Textauszug.
KB: Das halte ich für eine brisante systemische Frage. Sie wird fast automatisch die Akzeptanz von Spiritual Care im professionellen Team erhöhen, wo sie als abrechnungsfähige Leistung refinanziert wird. Umso wichtiger wird es sein, dass sie kompetent im skizzierten Spirit bzw. aus den Grundhaltungen heraus geschieht, die wir andeuteten.
FR: Wenn Spiritual Care als achtsame, zum Teil zeitintensive und ethisch fundierte und reflektierte Achtsamkeit und Sorge um die spirituellen Bedürfnisse chronisch oder schwer kranker, sterbender Menschen verstanden wird, ist es besonders wichtig, dass sie in ihrem Kern nicht ökonomischen Kriterien des Gesundheitswesens unterworfen wird. Die Finanzierungsnotwendigkeit von Spiritual Care zielt genau in die andere Richtung: einen zur Institution gehörigen Freiraum zu etablieren, der nicht der Verrechnungslogik folgt, sondern der unverrechenbaren Würde des Menschen.
Sollte kirchliche Seelsorge in Krankenhäusern und Pflegeeinrichtungen grundsätzlich von den Krankenkassen bezahlt werden?
KB: Auch da sind systemisch mehrere Fragen im Spiel, angefangen vom eigenen Selbstverständnis kirchlicher Seelsorge und ihrer Sendung für Menschen in Not, aber auch rechtliche und organisationale Fragen, etwa der Teams in Krankenhaus und Pflege. Grundsätzlich sollte kirchliche Seelsorge jedoch nicht eine Sache der Krankenkassen, sondern ein nicht vergeldlichter Dienst der Kirchen sein; in der Palliativversorgung im multidisziplinären verlässlichen Team kann das – da wäre ich mit dem Gerichtsurteil einig – im Verständnis von Spiritual Care im engeren Sinn, wie wir es hier besprechen, anders aussehen.

Gegebene Daten.
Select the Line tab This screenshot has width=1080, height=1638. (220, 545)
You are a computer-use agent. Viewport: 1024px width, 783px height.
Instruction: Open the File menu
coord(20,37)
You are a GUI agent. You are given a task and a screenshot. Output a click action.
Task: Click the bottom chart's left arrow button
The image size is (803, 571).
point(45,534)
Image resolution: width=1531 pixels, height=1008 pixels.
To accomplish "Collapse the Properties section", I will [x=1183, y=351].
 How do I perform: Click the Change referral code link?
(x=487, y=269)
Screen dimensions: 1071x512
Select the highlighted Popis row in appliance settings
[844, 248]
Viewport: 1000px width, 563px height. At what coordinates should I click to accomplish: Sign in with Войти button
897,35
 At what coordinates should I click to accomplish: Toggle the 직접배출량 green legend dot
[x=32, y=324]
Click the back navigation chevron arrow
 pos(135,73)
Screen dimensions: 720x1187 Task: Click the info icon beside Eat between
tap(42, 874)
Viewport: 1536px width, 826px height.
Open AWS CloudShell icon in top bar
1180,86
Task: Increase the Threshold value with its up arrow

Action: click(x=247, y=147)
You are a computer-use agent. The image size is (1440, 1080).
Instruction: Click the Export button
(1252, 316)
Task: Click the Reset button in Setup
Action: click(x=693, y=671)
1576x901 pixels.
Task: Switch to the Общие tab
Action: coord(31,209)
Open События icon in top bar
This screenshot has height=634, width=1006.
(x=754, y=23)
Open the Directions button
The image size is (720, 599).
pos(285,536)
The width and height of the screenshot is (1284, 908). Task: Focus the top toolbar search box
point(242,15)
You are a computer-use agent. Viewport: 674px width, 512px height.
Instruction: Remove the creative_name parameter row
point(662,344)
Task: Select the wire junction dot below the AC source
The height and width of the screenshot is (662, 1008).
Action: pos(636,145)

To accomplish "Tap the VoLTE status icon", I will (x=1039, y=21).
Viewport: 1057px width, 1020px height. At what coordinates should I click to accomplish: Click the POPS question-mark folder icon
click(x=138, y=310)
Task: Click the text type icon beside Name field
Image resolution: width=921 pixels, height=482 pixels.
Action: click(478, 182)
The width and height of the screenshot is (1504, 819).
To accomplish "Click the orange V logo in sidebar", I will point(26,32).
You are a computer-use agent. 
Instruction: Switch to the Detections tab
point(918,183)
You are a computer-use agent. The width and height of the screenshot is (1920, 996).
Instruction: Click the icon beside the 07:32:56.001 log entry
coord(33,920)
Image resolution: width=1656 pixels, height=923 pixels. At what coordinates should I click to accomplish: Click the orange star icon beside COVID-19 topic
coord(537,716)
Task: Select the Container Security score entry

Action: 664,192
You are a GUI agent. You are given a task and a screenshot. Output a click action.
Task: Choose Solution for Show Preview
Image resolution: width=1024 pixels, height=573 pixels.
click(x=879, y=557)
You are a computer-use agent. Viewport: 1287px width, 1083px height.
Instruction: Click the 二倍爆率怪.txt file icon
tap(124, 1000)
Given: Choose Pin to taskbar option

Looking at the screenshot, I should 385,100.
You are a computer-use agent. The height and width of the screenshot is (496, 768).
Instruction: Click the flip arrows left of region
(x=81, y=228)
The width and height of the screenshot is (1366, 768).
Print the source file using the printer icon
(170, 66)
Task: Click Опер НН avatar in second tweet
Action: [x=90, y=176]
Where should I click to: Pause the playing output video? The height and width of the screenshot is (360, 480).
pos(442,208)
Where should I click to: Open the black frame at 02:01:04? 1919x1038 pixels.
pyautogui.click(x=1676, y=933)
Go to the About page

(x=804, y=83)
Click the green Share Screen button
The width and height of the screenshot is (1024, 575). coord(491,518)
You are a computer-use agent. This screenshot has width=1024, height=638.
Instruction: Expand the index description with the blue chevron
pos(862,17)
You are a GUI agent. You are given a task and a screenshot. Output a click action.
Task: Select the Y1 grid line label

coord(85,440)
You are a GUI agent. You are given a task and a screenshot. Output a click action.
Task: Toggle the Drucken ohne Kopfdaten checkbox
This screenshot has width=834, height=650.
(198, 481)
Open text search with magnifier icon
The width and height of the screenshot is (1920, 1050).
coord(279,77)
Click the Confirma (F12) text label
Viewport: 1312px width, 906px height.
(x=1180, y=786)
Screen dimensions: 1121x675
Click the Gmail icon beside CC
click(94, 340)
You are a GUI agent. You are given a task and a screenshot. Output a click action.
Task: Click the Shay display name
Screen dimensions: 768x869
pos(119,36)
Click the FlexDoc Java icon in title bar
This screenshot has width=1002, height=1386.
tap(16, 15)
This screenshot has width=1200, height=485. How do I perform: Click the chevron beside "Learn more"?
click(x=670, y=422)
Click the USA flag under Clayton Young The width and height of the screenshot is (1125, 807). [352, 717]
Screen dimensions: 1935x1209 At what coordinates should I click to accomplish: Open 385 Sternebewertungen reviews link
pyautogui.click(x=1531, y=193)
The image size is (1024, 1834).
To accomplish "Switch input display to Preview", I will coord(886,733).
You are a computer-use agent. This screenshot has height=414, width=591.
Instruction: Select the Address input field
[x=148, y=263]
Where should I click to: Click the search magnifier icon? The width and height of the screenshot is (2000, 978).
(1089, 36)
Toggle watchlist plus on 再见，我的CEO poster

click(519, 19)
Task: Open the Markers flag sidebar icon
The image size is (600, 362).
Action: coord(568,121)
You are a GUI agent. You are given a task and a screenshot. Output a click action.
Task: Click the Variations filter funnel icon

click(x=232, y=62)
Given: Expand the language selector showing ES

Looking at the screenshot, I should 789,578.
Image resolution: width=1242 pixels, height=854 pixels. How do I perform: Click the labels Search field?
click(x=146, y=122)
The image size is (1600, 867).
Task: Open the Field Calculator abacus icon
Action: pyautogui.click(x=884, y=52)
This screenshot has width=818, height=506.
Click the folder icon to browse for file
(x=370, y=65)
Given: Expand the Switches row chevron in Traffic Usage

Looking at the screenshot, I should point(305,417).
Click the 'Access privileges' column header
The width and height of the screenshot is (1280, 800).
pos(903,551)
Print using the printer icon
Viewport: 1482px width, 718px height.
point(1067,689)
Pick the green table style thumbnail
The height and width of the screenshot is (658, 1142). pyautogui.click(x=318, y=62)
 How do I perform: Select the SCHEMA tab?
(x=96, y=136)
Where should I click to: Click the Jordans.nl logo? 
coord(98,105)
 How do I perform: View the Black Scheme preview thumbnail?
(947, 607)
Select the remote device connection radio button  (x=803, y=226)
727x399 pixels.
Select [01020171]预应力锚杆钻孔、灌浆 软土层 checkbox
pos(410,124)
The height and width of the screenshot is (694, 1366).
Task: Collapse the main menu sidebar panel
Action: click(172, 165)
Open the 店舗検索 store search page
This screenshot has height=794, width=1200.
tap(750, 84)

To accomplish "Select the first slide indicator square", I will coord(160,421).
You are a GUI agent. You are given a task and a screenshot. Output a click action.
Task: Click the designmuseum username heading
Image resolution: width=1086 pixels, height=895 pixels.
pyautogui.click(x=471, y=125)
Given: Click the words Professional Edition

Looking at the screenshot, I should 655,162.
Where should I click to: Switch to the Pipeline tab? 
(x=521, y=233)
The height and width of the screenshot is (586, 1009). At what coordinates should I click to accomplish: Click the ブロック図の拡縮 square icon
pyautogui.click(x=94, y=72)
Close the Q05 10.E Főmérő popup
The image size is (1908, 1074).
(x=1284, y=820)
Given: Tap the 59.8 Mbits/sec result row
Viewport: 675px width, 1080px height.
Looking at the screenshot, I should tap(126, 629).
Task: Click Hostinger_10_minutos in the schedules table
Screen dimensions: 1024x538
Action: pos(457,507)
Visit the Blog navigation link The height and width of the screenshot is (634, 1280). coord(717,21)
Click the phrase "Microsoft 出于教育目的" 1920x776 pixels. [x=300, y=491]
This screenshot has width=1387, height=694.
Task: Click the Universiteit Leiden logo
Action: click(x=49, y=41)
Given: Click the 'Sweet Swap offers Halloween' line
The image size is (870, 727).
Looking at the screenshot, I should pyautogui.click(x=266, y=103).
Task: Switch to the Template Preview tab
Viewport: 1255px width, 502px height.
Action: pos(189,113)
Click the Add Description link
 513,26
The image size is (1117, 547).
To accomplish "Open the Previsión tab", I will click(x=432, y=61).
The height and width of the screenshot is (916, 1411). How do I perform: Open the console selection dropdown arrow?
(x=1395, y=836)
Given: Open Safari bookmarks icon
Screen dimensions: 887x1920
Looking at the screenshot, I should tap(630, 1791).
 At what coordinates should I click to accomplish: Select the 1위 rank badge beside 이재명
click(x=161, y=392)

Aufgabe. Entnimm dem Gespräch über Spiritual Care die Passage von „Sollte kirchliche Seelsorge in“ bis einschließlich „besprechen, anders aussehen.“ und gib sie wortgetreu wieder.

Ausgabe.
Sollte kirchliche Seelsorge in Krankenhäusern und Pflegeeinrichtungen grundsätzlich von den Krankenkassen bezahlt werden?
KB: Auch da sind systemisch mehrere Fragen im Spiel, angefangen vom eigenen Selbstverständnis kirchlicher Seelsorge und ihrer Sendung für Menschen in Not, aber auch rechtliche und organisationale Fragen, etwa der Teams in Krankenhaus und Pflege. Grundsätzlich sollte kirchliche Seelsorge jedoch nicht eine Sache der Krankenkassen, sondern ein nicht vergeldlichter Dienst der Kirchen sein; in der Palliativversorgung im multidisziplinären verlässlichen Team kann das – da wäre ich mit dem Gerichtsurteil einig – im Verständnis von Spiritual Care im engeren Sinn, wie wir es hier besprechen, anders aussehen.